PROBLEM TO WORK ON
The lines to extract run from the first line of the entries through the line that contains "Given: Click the Evan McMullin display name"; reproduce exactly those lines and no others.

TASK MATERIAL section start

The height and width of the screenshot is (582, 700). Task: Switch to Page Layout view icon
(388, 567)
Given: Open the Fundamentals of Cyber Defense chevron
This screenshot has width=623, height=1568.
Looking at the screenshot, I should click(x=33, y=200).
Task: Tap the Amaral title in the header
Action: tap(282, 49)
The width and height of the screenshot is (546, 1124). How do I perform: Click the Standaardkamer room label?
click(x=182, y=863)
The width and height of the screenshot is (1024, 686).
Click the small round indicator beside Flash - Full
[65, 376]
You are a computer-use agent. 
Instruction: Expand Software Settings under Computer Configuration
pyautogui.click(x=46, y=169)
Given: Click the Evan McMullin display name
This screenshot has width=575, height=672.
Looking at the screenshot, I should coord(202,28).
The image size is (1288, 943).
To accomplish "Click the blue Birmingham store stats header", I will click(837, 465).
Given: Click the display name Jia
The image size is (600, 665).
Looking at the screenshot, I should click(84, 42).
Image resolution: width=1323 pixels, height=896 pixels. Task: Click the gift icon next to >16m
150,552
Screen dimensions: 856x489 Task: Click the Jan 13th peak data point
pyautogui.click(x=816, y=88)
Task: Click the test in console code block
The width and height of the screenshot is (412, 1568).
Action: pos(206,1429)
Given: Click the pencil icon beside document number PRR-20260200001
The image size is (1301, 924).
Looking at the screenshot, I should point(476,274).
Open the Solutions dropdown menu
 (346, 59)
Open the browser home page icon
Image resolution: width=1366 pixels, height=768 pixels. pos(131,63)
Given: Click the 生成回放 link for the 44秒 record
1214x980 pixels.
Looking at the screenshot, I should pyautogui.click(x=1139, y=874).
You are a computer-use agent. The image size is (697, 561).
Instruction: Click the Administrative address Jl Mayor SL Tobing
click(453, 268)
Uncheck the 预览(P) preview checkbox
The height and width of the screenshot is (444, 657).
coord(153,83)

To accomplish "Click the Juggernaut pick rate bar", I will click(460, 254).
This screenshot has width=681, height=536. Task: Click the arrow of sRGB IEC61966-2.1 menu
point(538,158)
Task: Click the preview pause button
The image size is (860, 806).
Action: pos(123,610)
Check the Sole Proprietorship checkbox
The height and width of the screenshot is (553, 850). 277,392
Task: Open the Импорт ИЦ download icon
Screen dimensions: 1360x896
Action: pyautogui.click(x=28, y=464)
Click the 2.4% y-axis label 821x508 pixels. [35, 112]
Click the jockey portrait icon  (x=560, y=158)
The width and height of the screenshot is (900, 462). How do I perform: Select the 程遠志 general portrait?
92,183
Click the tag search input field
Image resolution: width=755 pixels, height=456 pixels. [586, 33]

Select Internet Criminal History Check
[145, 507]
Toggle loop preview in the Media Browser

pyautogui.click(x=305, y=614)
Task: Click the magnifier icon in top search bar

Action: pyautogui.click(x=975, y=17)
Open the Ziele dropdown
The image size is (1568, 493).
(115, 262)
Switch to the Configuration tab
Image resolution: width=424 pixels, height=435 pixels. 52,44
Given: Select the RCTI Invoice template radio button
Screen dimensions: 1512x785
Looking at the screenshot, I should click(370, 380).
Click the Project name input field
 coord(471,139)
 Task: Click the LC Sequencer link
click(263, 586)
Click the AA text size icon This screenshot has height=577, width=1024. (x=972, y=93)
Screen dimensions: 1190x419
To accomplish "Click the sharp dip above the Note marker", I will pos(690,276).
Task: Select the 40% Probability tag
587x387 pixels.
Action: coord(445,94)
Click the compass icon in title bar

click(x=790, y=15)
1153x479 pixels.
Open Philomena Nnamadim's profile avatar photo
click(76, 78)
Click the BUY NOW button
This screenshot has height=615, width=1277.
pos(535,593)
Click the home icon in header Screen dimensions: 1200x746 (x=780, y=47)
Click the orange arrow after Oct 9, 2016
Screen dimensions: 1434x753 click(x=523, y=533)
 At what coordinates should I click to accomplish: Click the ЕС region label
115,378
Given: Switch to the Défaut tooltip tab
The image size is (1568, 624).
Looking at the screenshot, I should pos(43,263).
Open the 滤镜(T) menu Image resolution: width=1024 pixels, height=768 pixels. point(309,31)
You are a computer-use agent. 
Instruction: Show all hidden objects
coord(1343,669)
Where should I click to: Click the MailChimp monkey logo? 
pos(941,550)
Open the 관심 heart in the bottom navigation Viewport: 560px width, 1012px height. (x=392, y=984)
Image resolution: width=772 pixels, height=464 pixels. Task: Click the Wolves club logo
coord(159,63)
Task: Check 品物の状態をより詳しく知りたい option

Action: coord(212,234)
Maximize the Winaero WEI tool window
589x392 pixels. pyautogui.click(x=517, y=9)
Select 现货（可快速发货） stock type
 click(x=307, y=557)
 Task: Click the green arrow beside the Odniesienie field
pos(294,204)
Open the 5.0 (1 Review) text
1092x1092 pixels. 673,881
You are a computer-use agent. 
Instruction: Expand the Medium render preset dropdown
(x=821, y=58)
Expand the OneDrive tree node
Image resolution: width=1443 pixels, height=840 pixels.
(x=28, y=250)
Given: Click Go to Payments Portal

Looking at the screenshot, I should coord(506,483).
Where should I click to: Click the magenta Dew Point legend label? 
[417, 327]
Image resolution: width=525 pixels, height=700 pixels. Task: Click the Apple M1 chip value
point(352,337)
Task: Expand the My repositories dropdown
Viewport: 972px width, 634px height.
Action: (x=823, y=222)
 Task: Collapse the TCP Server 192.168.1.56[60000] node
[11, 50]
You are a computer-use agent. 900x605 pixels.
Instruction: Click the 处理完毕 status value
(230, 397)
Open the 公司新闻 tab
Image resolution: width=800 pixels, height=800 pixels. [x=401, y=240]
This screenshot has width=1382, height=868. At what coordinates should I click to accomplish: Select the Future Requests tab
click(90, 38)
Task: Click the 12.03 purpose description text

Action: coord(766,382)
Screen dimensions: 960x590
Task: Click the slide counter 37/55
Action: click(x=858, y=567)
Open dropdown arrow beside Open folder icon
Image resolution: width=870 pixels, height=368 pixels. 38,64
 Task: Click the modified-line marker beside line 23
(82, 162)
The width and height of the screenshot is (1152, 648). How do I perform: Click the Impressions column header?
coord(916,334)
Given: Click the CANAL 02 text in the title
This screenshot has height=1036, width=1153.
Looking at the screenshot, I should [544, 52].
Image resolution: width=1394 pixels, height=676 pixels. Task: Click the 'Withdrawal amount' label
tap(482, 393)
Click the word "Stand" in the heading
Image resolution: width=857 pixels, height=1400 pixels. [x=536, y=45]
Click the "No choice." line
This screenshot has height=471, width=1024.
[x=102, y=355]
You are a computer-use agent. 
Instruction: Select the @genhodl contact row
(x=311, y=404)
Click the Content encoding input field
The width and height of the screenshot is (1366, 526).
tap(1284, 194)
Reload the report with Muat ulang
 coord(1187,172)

TASK MATERIAL section end

OUTPUT BELOW
The height and width of the screenshot is (582, 700). Task: Switch to Page Layout view icon
(388, 567)
Given: Open the Fundamentals of Cyber Defense chevron
This screenshot has width=623, height=1568.
Looking at the screenshot, I should click(x=33, y=200).
Task: Tap the Amaral title in the header
Action: tap(282, 49)
The width and height of the screenshot is (546, 1124). How do I perform: Click the Standaardkamer room label?
click(x=182, y=863)
The width and height of the screenshot is (1024, 686).
Click the small round indicator beside Flash - Full
[65, 376]
You are a computer-use agent. 
Instruction: Expand Software Settings under Computer Configuration
pyautogui.click(x=46, y=169)
Given: Click the Evan McMullin display name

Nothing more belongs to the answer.